「はぁ……」
「どうした?さっきからため息ばっかりじゃねぇか。
幸せが逃げちまうぜ?」
季節は梅雨。本日も雨。彼女は気づけば何回もため息をついていた。
「だってウォッカさん、雨ですよ?」
「そりゃ梅雨だからな」
ウォッカはグラスにオレンジジュースを注ぎ、テーブルに置いた。彼女はイスに座り出されたそれを飲む。オレンジの酸っぱさが少しだけ気分を晴らしてくれる。でも、やっぱりため息は出る。

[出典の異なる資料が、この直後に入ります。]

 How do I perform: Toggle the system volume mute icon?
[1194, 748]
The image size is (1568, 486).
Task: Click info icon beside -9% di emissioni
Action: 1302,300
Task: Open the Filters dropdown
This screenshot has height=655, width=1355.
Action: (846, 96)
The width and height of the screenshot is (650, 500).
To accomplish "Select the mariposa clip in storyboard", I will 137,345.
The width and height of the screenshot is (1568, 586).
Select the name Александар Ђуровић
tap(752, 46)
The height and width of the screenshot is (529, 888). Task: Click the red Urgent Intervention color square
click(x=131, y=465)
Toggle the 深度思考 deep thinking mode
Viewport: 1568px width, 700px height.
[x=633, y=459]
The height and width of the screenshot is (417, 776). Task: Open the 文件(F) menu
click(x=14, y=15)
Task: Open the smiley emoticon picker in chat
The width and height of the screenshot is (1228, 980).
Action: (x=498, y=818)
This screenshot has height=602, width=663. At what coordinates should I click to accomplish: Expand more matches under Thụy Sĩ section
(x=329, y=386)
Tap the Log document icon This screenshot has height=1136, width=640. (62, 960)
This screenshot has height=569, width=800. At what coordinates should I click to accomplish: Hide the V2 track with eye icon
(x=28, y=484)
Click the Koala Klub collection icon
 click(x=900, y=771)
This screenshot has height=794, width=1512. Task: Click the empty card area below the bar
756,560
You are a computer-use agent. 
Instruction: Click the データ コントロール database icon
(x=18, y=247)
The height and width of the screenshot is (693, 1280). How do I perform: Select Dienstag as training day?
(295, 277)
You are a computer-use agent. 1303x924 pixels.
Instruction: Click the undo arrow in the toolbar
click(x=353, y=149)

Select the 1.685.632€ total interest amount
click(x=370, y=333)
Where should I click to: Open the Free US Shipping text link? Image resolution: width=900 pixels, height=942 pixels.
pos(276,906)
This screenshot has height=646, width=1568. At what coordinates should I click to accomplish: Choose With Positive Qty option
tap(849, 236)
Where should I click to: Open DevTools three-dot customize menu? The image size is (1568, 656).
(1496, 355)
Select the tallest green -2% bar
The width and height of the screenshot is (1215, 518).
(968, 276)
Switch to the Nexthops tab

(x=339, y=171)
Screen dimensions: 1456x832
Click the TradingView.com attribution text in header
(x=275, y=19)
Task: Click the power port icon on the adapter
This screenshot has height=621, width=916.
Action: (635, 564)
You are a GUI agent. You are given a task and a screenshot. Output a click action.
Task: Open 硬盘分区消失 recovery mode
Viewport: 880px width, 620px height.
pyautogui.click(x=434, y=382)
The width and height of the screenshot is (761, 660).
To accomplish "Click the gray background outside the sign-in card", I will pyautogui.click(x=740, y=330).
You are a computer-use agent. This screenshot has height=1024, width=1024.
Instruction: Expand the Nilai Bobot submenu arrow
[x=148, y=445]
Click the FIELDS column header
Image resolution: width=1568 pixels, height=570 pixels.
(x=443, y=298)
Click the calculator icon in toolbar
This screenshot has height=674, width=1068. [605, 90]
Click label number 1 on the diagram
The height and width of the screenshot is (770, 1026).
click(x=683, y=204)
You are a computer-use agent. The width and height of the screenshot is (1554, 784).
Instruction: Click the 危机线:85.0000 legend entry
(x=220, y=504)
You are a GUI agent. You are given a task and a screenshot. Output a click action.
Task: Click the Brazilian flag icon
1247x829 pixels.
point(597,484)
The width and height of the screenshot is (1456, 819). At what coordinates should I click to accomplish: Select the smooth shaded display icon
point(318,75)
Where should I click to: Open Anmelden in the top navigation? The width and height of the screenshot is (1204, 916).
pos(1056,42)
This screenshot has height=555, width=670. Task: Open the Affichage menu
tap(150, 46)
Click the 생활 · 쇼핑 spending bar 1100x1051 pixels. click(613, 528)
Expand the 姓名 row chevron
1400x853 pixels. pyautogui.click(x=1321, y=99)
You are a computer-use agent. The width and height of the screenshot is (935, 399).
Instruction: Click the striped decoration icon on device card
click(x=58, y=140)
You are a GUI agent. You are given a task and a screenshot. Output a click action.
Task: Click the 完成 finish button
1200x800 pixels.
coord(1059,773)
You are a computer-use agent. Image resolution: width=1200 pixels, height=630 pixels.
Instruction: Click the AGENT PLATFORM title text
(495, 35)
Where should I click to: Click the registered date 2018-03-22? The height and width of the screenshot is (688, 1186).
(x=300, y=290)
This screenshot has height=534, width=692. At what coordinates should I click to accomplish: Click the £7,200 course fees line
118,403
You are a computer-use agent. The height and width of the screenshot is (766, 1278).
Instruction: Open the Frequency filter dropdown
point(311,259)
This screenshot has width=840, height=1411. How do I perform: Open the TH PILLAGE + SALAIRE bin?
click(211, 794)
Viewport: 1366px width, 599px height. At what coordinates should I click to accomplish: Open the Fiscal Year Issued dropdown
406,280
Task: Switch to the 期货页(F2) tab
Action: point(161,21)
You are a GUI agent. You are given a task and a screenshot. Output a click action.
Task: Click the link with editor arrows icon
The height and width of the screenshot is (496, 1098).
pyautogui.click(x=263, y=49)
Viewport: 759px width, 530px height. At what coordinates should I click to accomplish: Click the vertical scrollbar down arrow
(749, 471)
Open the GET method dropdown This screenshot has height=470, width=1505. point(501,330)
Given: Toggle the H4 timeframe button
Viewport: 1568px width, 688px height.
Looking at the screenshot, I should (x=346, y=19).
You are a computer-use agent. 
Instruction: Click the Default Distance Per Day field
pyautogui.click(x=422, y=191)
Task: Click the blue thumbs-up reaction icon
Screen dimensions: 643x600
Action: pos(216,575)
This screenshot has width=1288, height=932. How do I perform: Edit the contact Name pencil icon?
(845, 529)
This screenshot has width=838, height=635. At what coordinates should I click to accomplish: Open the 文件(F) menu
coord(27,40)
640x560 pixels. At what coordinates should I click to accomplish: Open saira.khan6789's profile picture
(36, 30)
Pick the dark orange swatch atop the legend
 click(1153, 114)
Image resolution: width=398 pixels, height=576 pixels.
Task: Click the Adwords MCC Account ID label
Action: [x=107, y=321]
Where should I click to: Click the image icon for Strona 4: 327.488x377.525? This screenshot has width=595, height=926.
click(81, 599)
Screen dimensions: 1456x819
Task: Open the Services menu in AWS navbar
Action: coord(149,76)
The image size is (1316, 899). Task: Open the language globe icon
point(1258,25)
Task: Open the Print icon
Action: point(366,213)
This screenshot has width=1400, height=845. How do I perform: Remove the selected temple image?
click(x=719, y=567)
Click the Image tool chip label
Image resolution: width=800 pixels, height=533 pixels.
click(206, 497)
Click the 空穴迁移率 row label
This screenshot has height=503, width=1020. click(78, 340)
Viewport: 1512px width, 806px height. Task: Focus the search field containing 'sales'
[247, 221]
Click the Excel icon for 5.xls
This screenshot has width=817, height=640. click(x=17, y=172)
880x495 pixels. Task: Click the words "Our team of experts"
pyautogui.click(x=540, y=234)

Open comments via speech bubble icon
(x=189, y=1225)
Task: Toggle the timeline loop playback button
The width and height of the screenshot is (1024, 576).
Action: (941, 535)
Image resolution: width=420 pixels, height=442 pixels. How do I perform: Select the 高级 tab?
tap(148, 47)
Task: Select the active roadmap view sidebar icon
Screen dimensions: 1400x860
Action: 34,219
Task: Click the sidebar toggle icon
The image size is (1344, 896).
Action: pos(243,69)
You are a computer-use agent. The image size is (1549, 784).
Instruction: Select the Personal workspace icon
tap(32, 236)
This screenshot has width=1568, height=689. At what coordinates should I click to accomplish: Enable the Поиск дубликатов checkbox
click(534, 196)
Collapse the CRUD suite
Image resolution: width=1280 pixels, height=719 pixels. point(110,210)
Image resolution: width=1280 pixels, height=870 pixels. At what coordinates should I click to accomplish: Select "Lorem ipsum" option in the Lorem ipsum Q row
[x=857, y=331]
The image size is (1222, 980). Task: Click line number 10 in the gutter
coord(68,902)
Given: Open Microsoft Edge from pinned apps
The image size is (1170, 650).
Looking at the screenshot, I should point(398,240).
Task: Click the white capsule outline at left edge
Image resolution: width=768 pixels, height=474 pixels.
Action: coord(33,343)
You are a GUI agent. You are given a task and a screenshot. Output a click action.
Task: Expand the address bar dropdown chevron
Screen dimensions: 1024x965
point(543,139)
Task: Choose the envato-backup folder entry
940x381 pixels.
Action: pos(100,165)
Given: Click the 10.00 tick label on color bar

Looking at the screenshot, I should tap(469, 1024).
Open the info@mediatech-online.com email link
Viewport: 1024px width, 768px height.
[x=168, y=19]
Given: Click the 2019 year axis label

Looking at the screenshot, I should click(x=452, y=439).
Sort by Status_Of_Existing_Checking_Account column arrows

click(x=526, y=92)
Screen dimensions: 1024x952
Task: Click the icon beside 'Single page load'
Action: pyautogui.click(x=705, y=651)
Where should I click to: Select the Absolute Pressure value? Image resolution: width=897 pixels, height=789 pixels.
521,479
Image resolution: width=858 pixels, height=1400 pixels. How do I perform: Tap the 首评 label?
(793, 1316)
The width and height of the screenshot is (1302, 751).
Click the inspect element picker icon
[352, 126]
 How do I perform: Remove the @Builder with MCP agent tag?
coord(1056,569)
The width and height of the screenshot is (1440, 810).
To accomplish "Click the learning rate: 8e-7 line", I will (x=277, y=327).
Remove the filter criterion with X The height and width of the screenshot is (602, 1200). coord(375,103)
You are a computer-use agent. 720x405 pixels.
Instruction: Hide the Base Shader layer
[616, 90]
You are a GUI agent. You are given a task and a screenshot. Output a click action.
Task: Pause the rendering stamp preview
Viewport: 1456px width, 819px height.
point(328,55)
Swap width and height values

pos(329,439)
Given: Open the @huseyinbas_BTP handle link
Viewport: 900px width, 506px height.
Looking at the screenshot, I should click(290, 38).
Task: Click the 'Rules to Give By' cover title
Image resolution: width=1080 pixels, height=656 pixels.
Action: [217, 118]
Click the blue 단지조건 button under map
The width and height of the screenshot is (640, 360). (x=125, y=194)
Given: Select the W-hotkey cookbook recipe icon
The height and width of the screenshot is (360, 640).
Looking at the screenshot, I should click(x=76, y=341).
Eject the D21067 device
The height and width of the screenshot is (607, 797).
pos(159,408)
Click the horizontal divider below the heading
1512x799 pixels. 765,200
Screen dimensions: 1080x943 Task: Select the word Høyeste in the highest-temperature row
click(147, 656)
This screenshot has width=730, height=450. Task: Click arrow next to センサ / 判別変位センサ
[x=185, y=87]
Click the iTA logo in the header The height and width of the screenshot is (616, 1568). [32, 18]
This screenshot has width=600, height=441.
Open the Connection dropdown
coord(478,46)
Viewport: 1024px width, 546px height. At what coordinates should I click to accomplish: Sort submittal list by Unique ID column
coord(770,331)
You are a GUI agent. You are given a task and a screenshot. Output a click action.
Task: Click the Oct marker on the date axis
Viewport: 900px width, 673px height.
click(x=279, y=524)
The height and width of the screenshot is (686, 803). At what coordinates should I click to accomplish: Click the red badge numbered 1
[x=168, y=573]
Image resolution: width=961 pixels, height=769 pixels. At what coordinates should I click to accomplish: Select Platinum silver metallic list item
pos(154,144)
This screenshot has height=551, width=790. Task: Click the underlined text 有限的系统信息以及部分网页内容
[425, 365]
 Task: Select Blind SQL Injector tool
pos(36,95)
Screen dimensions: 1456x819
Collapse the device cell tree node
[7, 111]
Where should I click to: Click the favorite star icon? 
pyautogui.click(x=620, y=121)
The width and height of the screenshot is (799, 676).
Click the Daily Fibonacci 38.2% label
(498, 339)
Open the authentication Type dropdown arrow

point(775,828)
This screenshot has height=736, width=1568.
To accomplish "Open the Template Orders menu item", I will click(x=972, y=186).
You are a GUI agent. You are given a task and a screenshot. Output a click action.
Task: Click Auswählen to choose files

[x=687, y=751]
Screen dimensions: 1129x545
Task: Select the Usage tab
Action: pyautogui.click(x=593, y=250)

「あーあ。…雨は嫌いじゃないですけど、何か元気が出ないというか、なんというか」
「ったくよ。しょうがねぇな。ほら」
ウォッカは両手を広げた。
「え、えと…?」
彼女はどういうことかと、首を傾げるとウォッカの口角が上がる。
「ほら、来いよ」
言葉の意味を理解すると、ほんのり頬を赤らめウォッカの腕の中にすっぽりと収まる。
そして、優しく抱きしめられる。
「ウォッカさん……」
「こうすれば、ちったぁ元気になるだろ?」
「ふふっ…ありがとうございます」
彼女もウォッカの背中に手を回し、きゅと服を掴む。
「まぁ、俺もあんたを充電したかったからな」
「ウォッカさん……。じゃあ私もウォッカさんをもっと充電します!」
ぎゅうっと彼女は抱きしめる力を強くした。
「可愛いことを言ってくれるじゃねぇか」
ウォッカは彼女の肩口に顎をのせて髪を梳くように撫でた。
「ウォッカさんの体温て、すごく癒されます。
あー……。幸せ」
「俺もだ。こんなにも満たされてる。
あんたを離したくねぇ」
「じゃあ、離さないでくださいね」
上目遣いでウォッカを見つめる。
「言ったな?離せと言ってもぜってぇ離さねぇからな。覚悟しとけよ?」
二人は笑い合って、口づけを交わす。
こんな雨の日も悪くないと思えた。